Data excerpts ::
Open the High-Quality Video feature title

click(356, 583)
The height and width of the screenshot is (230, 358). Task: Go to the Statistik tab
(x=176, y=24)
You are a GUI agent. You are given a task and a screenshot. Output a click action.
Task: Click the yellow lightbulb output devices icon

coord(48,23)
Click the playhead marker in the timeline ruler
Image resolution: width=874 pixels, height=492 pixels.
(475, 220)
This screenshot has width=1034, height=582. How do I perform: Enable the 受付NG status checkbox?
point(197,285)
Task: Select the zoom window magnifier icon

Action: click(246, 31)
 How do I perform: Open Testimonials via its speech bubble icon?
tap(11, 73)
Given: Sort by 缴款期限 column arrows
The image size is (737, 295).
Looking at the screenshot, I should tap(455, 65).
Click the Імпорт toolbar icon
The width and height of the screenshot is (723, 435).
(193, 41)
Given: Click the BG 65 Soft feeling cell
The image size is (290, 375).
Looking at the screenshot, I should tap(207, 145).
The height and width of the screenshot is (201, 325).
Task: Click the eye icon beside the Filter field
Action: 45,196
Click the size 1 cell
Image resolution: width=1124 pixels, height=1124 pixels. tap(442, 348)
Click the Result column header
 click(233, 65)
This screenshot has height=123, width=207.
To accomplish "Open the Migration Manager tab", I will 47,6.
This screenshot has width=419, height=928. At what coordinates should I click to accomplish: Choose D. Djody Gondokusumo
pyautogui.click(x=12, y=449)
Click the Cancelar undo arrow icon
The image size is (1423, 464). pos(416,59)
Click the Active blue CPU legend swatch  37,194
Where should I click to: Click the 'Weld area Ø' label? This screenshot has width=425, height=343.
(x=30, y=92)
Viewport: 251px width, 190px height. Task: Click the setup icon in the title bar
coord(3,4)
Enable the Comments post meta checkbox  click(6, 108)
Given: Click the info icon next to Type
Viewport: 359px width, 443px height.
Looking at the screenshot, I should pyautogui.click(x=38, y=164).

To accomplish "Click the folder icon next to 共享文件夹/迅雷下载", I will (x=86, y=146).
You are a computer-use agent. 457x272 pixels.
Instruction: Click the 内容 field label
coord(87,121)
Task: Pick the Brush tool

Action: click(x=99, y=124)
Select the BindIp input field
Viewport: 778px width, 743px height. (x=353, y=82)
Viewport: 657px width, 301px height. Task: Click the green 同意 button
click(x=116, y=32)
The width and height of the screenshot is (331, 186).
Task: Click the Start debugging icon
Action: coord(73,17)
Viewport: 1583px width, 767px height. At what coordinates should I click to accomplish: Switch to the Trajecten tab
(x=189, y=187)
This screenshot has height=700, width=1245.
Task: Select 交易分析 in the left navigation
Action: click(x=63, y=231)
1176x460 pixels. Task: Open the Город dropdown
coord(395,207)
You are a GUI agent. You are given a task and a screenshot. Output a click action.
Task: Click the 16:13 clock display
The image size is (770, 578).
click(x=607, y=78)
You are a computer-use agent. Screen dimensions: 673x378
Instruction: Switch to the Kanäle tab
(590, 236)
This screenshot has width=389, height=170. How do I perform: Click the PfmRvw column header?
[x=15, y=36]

Brief :: Copy the entries above exactly. Miss none of them.

Completed task ::
Open the High-Quality Video feature title

click(356, 583)
The height and width of the screenshot is (230, 358). Task: Go to the Statistik tab
(x=176, y=24)
You are a GUI agent. You are given a task and a screenshot. Output a click action.
Task: Click the yellow lightbulb output devices icon

coord(48,23)
Click the playhead marker in the timeline ruler
Image resolution: width=874 pixels, height=492 pixels.
(475, 220)
This screenshot has width=1034, height=582. How do I perform: Enable the 受付NG status checkbox?
point(197,285)
Task: Select the zoom window magnifier icon

Action: click(246, 31)
 How do I perform: Open Testimonials via its speech bubble icon?
tap(11, 73)
Given: Sort by 缴款期限 column arrows
The image size is (737, 295).
Looking at the screenshot, I should tap(455, 65).
Click the Імпорт toolbar icon
The width and height of the screenshot is (723, 435).
(193, 41)
Given: Click the BG 65 Soft feeling cell
The image size is (290, 375).
Looking at the screenshot, I should tap(207, 145).
The height and width of the screenshot is (201, 325).
Task: Click the eye icon beside the Filter field
Action: 45,196
Click the size 1 cell
Image resolution: width=1124 pixels, height=1124 pixels. tap(442, 348)
Click the Result column header
 click(233, 65)
This screenshot has height=123, width=207.
To accomplish "Open the Migration Manager tab", I will 47,6.
This screenshot has width=419, height=928. At what coordinates should I click to accomplish: Choose D. Djody Gondokusumo
pyautogui.click(x=12, y=449)
Click the Cancelar undo arrow icon
The image size is (1423, 464). pos(416,59)
Click the Active blue CPU legend swatch  37,194
Where should I click to: Click the 'Weld area Ø' label? This screenshot has width=425, height=343.
(x=30, y=92)
Viewport: 251px width, 190px height. Task: Click the setup icon in the title bar
coord(3,4)
Enable the Comments post meta checkbox  click(6, 108)
Given: Click the info icon next to Type
Viewport: 359px width, 443px height.
Looking at the screenshot, I should pyautogui.click(x=38, y=164).

To accomplish "Click the folder icon next to 共享文件夹/迅雷下载", I will (x=86, y=146).
You are a computer-use agent. 457x272 pixels.
Instruction: Click the 内容 field label
coord(87,121)
Task: Pick the Brush tool

Action: click(x=99, y=124)
Select the BindIp input field
Viewport: 778px width, 743px height. (x=353, y=82)
Viewport: 657px width, 301px height. Task: Click the green 同意 button
click(x=116, y=32)
The width and height of the screenshot is (331, 186).
Task: Click the Start debugging icon
Action: coord(73,17)
Viewport: 1583px width, 767px height. At what coordinates should I click to accomplish: Switch to the Trajecten tab
(x=189, y=187)
This screenshot has height=700, width=1245.
Task: Select 交易分析 in the left navigation
Action: click(x=63, y=231)
1176x460 pixels. Task: Open the Город dropdown
coord(395,207)
You are a GUI agent. You are given a task and a screenshot. Output a click action.
Task: Click the 16:13 clock display
The image size is (770, 578).
click(x=607, y=78)
You are a computer-use agent. Screen dimensions: 673x378
Instruction: Switch to the Kanäle tab
(590, 236)
This screenshot has width=389, height=170. How do I perform: Click the PfmRvw column header?
[x=15, y=36]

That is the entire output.